Il ne peut pas y avoir d’équilibre démographique sans développement humain, c’est-à-dire alphabétisation des femmes, apprentissage de la connaissance élémentaire du corps, de la contraception et de la régulation de la fécondité. Je ne dis pas maîtrise de la fécondité, car je n’aime pas ce terme qui induit une fécondité qui reste esclave des politiques démographiques, qu’elles soient natalistes ou malthusiennes. Tota mulier in utero, toute la femme dans l’utérus, c’est l’asservissement de la femme. Tota mulier sine utero, toute la femme sans utérus, c’est la vision féministe castratrice et stérilisante, telle que l’ont aussi défendue les politiques d’avortement et de stérilisation du Tiers-Monde mises en place par les Etats-Unis. En revanche, si les femmes, avec les moyens techniques dont elles disposent, arrivent à penser leur fécondité et à la réguler, il y a une économie du vivant, du vivant pensant, qui se met en place. Et tout cela ne marche qu’avec une éducation des filles qui n’est pas évidente. Si 75 % des très pauvres dans le monde sont des femmes, 75 % des analphabètes le sont aussi. Et ce n’est pas parce que ces femmes sont bêtes, mais parce qu’on leur interdit d’apprendre à lire et à écrire. Pour qu’elles restent esclaves. Toutes les études montrent que lorsqu’elles ont accès aux études, de l’école primaire à l’université, les femmes ont de meilleurs résultats que les hommes. Ils croient qu’ils vont pouvoir faire perdurer ce système encore assez longtemps pour être les maîtres du monde et régner seuls. Non. Il y aura un moment où le peuple des femmes, armé ou pacifique, leur fera entendre raison.

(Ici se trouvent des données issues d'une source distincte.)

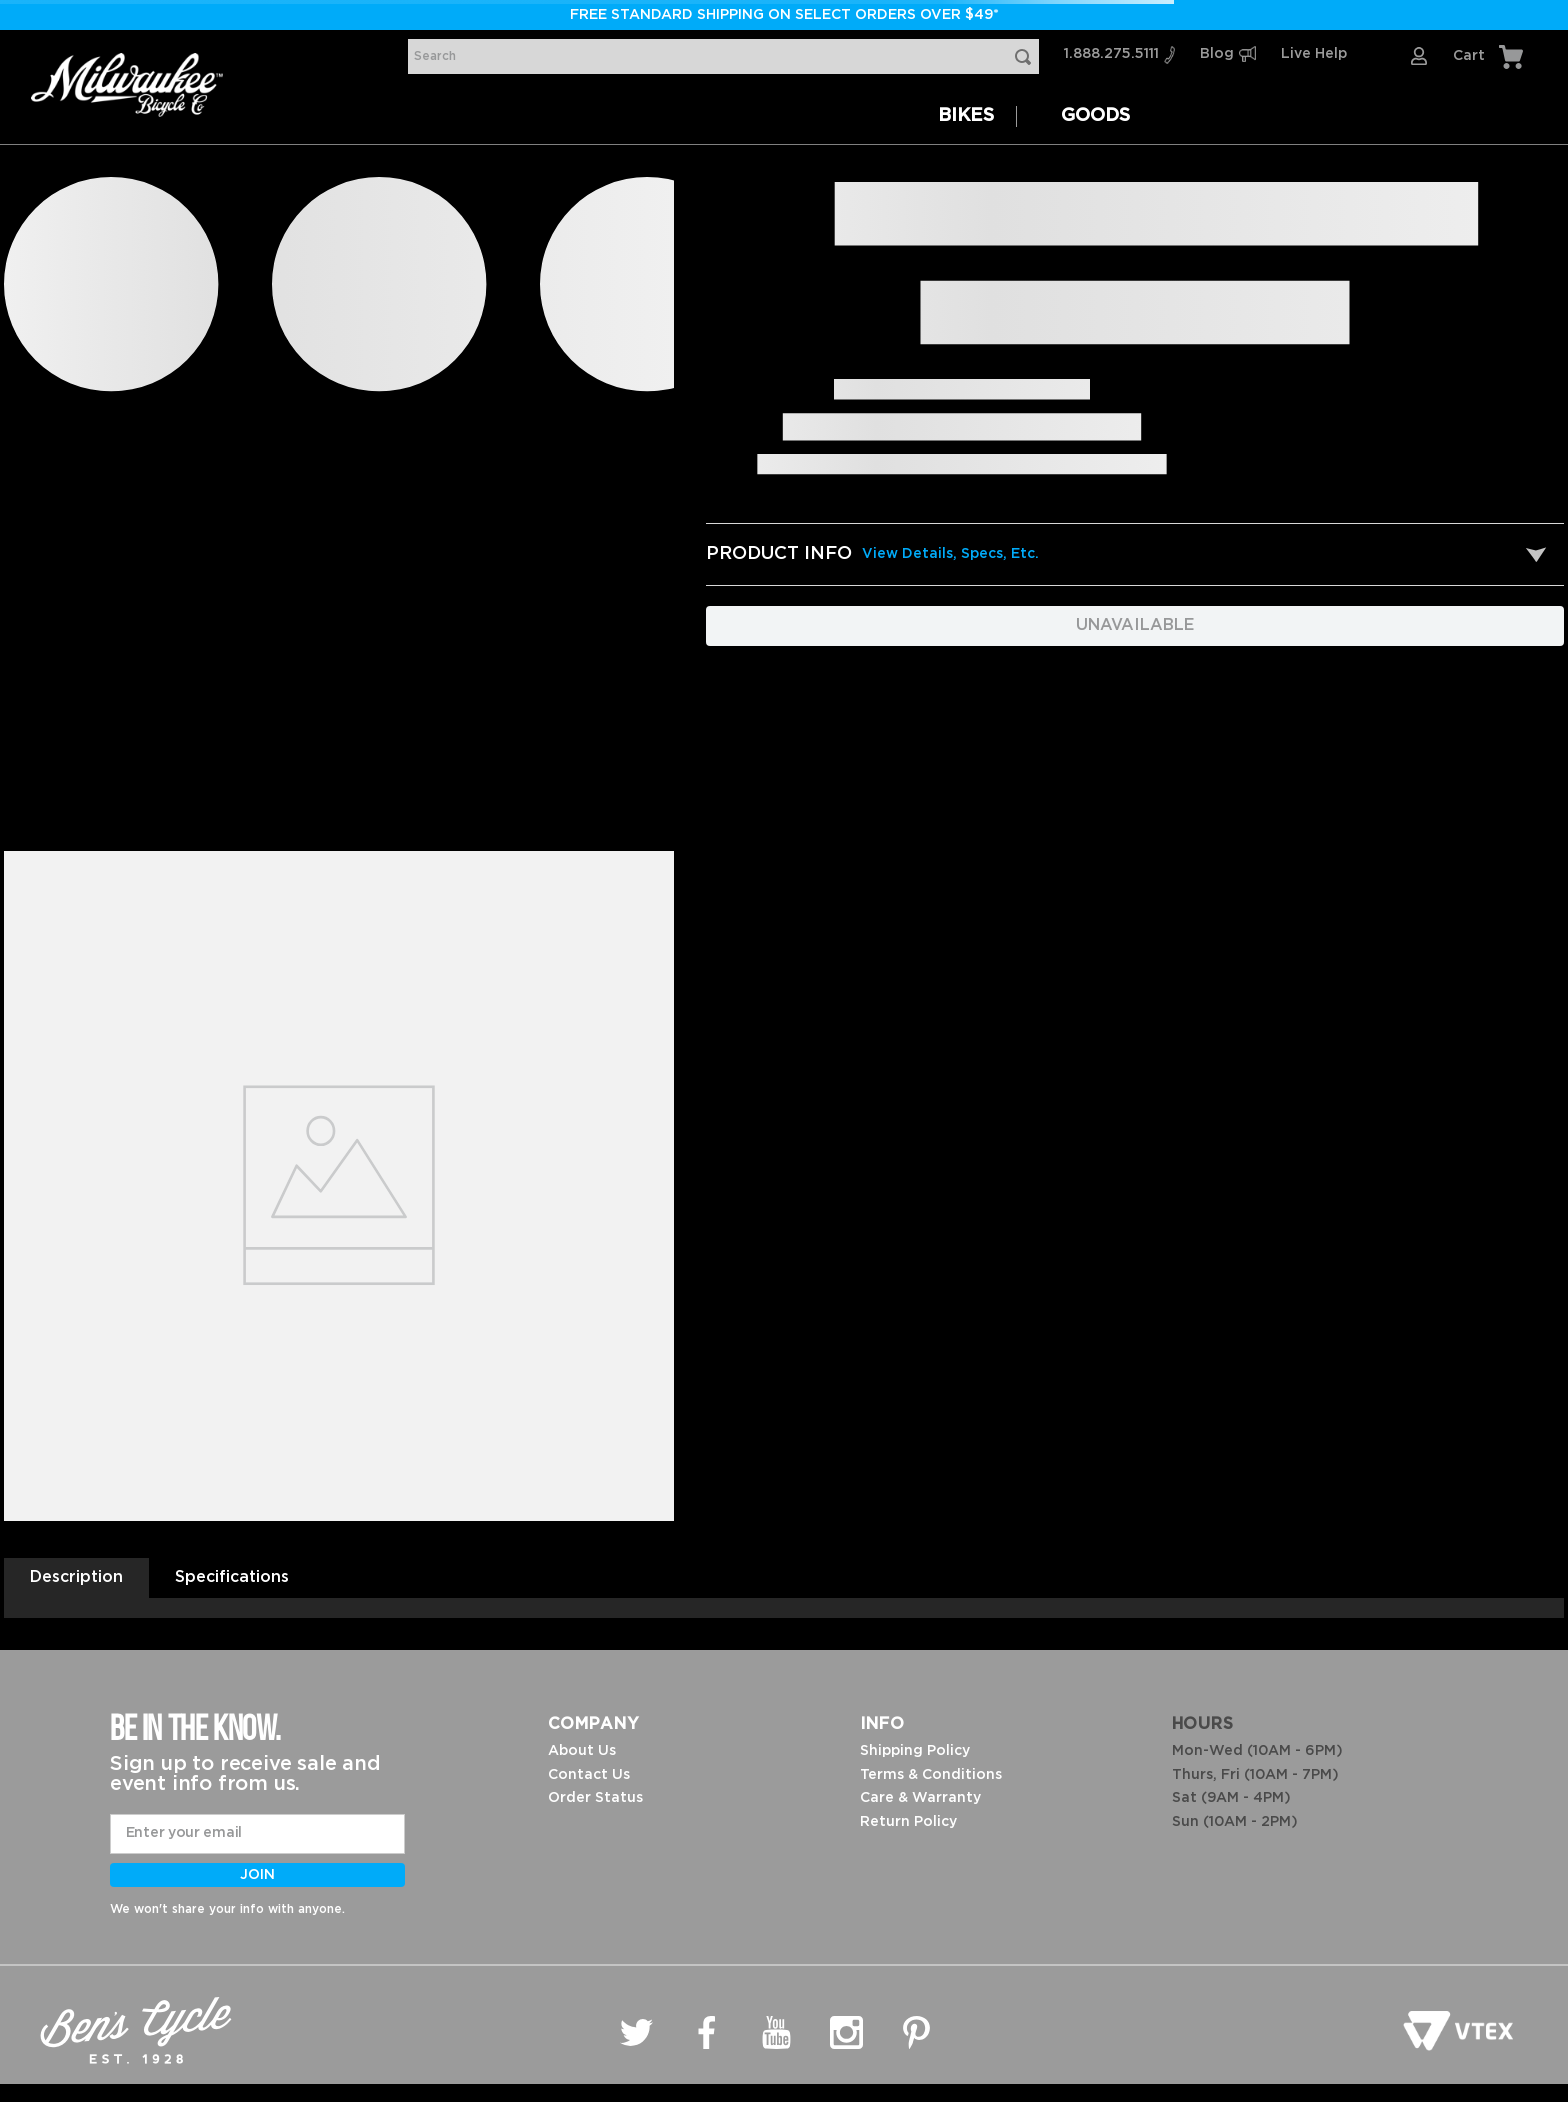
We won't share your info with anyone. (227, 1909)
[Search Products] (1027, 56)
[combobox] (723, 56)
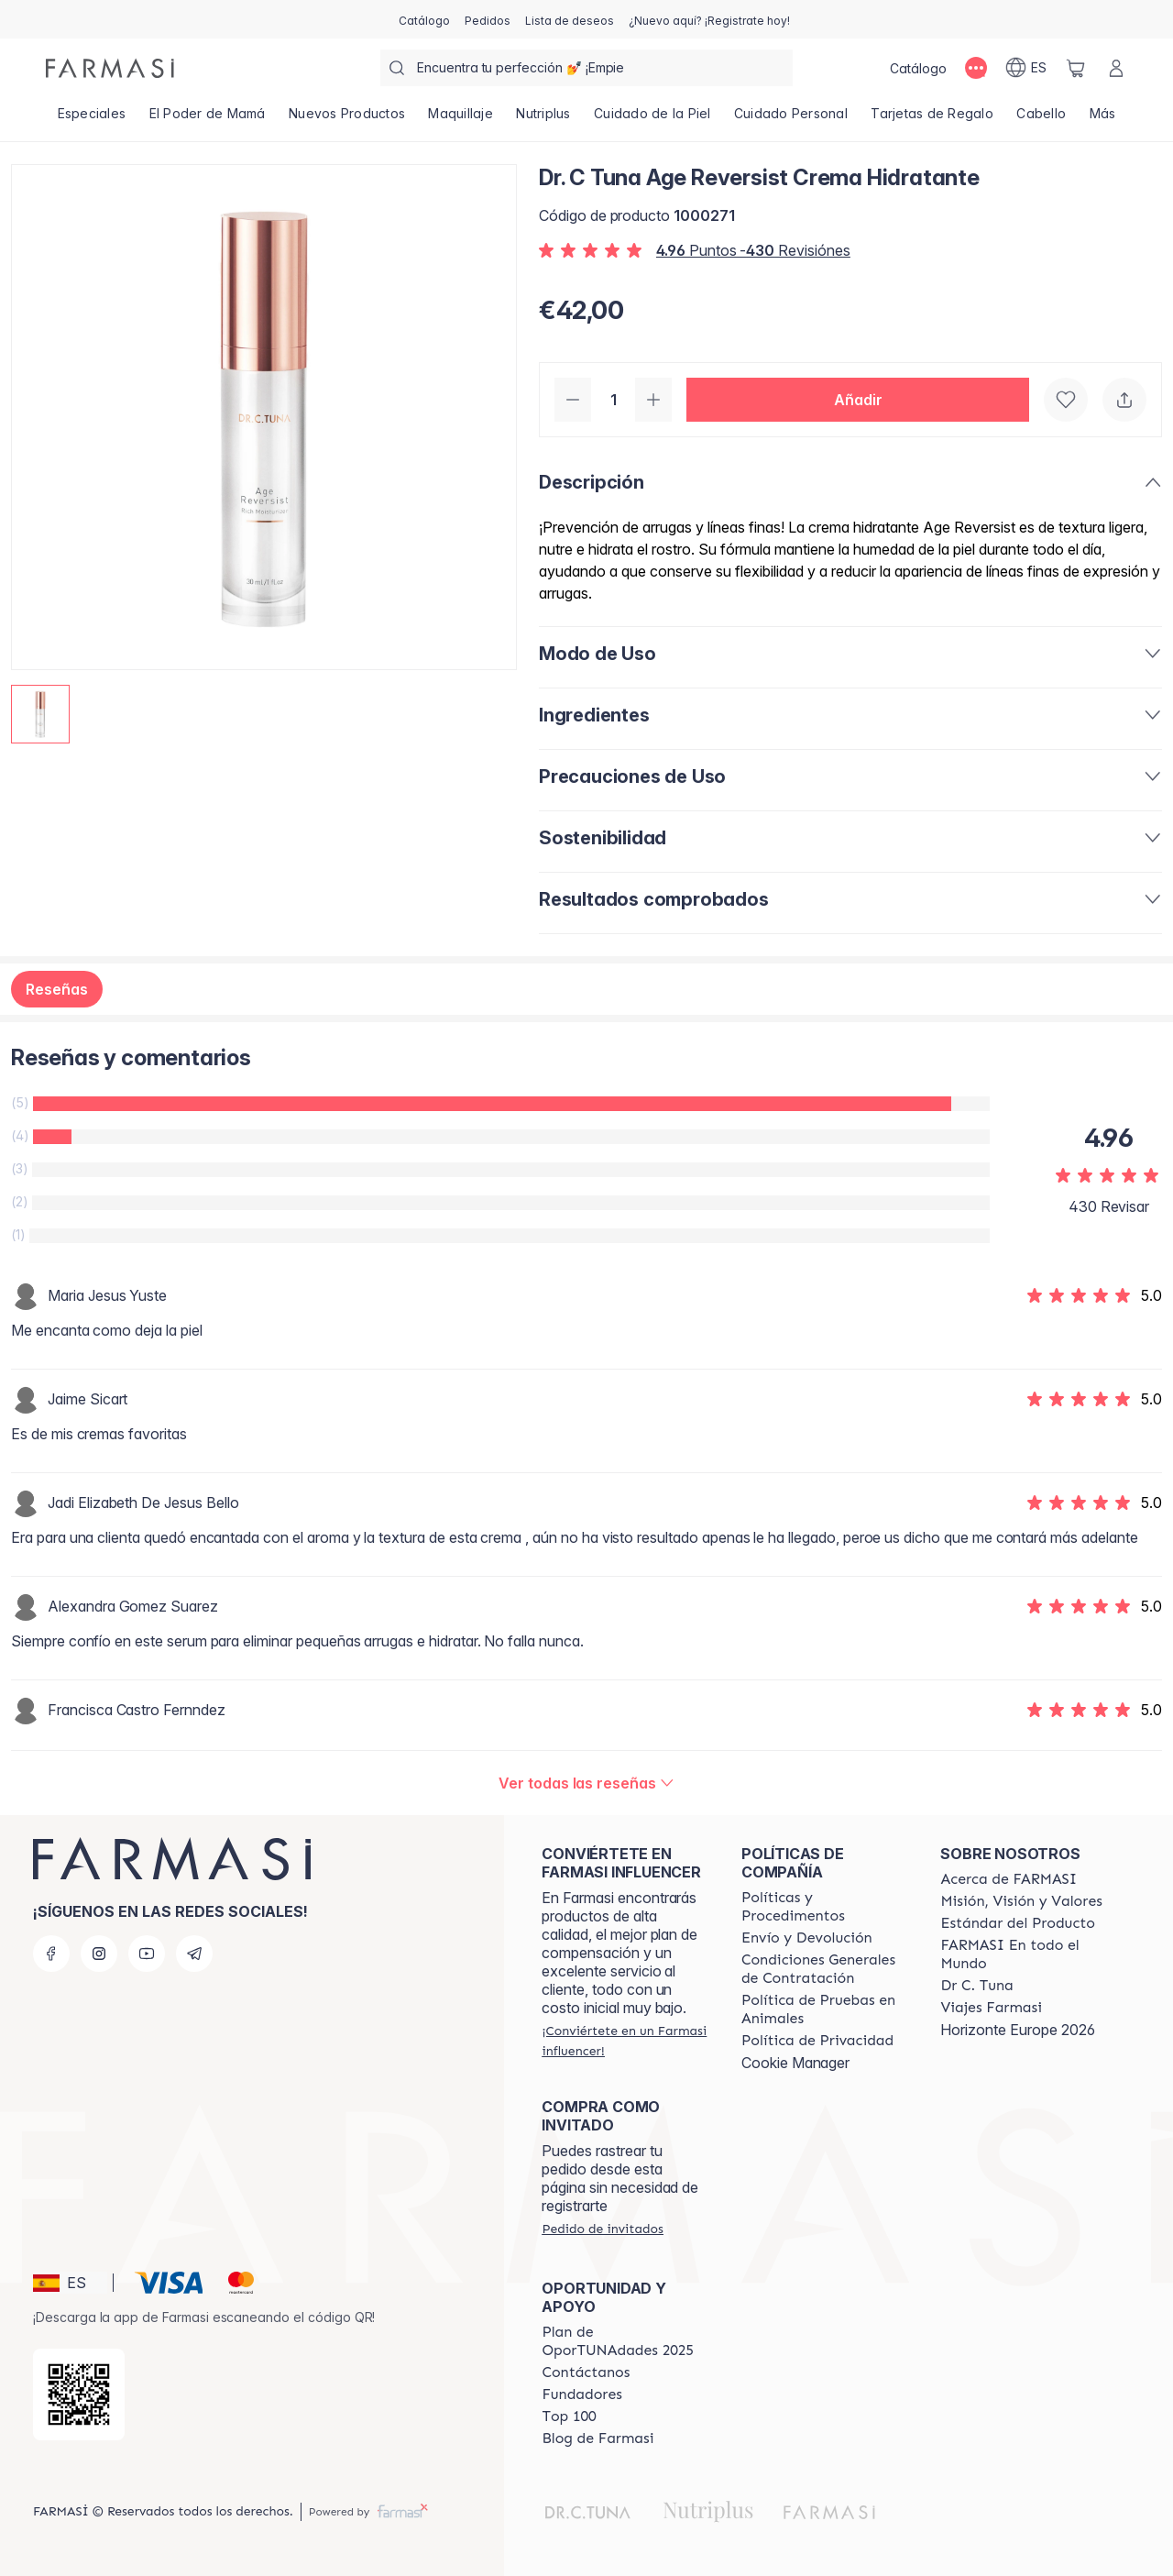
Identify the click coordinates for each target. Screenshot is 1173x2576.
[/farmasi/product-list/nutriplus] (544, 119)
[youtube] (146, 1953)
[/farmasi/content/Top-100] (569, 2416)
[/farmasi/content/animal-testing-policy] (824, 2009)
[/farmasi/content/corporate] (1023, 1954)
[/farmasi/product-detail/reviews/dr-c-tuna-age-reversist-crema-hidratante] (586, 1783)
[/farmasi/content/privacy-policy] (817, 2040)
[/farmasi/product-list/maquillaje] (461, 119)
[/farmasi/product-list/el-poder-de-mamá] (207, 119)
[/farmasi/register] (487, 19)
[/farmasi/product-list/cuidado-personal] (790, 119)
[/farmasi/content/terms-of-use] (824, 1969)
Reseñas (57, 989)
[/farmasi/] (110, 68)
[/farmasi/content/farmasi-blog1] (597, 2438)
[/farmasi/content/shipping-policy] (806, 1938)
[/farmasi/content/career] (990, 2007)
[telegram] (194, 1953)
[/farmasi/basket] (1076, 68)
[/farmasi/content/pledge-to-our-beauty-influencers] (976, 1985)
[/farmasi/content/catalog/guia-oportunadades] (625, 2341)
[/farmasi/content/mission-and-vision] (1021, 1901)
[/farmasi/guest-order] (602, 2228)
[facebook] (51, 1953)
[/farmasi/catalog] (424, 19)
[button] (857, 400)
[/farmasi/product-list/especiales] (91, 119)
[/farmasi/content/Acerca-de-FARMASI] (1008, 1879)
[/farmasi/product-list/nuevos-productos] (346, 119)
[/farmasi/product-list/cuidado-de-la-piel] (652, 119)
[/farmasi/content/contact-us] (586, 2372)
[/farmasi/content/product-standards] (1017, 1923)
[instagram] (99, 1953)
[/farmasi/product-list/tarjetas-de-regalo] (932, 119)
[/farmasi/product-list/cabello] (1041, 119)
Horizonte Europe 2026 (1017, 2029)
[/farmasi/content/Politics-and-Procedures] (824, 1906)
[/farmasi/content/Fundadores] (582, 2394)
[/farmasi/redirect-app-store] (79, 2394)
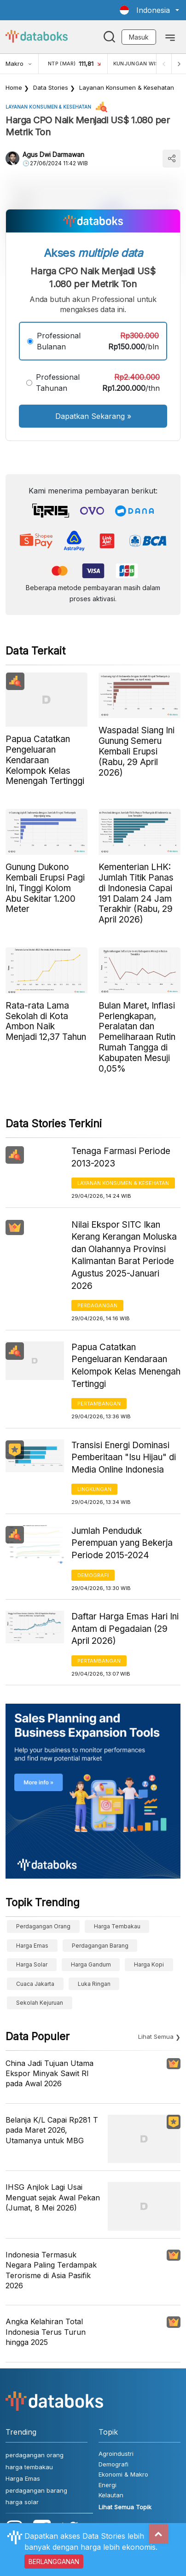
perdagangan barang (100, 1945)
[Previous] (164, 64)
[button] (149, 10)
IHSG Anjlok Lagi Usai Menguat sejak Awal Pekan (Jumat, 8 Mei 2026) (53, 2197)
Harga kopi (149, 1964)
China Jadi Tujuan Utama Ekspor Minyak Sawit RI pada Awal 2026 (49, 2074)
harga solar (31, 1964)
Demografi (93, 1575)
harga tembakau (117, 1926)
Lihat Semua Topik (125, 2507)
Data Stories (50, 87)
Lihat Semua (156, 2036)
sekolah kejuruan (39, 2002)
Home (14, 87)
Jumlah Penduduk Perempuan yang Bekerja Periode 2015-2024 (122, 1543)
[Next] (178, 64)
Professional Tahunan (58, 382)
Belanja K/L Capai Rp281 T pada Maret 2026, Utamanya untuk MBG (52, 2130)
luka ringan (94, 1983)
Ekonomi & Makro (123, 2474)
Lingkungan (94, 1489)
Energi (107, 2485)
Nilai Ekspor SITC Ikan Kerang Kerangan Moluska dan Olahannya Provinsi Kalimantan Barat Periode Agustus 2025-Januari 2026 (124, 1255)
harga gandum (91, 1964)
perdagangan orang (43, 1926)
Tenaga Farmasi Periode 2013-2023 (120, 1157)
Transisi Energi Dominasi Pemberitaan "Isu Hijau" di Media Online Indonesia (123, 1457)
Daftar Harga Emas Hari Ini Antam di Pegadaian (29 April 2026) (125, 1628)
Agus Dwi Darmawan (53, 154)
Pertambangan (99, 1403)
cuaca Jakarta (35, 1983)
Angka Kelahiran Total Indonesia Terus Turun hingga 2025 (46, 2332)
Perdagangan (97, 1305)
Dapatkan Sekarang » (93, 416)
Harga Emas (32, 1945)
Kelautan (111, 2495)
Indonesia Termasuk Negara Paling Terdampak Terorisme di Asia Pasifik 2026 (51, 2270)
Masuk (139, 37)
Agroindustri (116, 2453)
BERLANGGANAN (54, 2561)
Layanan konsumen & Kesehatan (126, 87)
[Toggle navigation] (170, 36)
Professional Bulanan (59, 341)
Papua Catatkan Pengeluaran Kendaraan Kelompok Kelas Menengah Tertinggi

Prendre le pouvoir tel qu’il est n’a pas d’intérêt. En revanche, le transformer par une présence massive et solidaire, je ne désespère pas que cela arrive. On dit toujours que le verre est à moitié vide ou à moitié plein. Je crois qu’il est quand même à moitié plein. Quarante ans se sont passés, et nous n’avons pas lâché nos outils, moi, la parole et l’action politique. Là est notre victoire. A nous d’être solidaires de toutes celles qui n’ont ni les outils, ni la parole, ni la pensée. Cette alliance n’est pas faite, mais elle doit se faire. Au fond, on pourrait reprendre cette locution populaire : tant qu’il y a de la vie, il y a de l’espoir. De l’espoir, je ne sais pas, mais de l’espérance sûrement.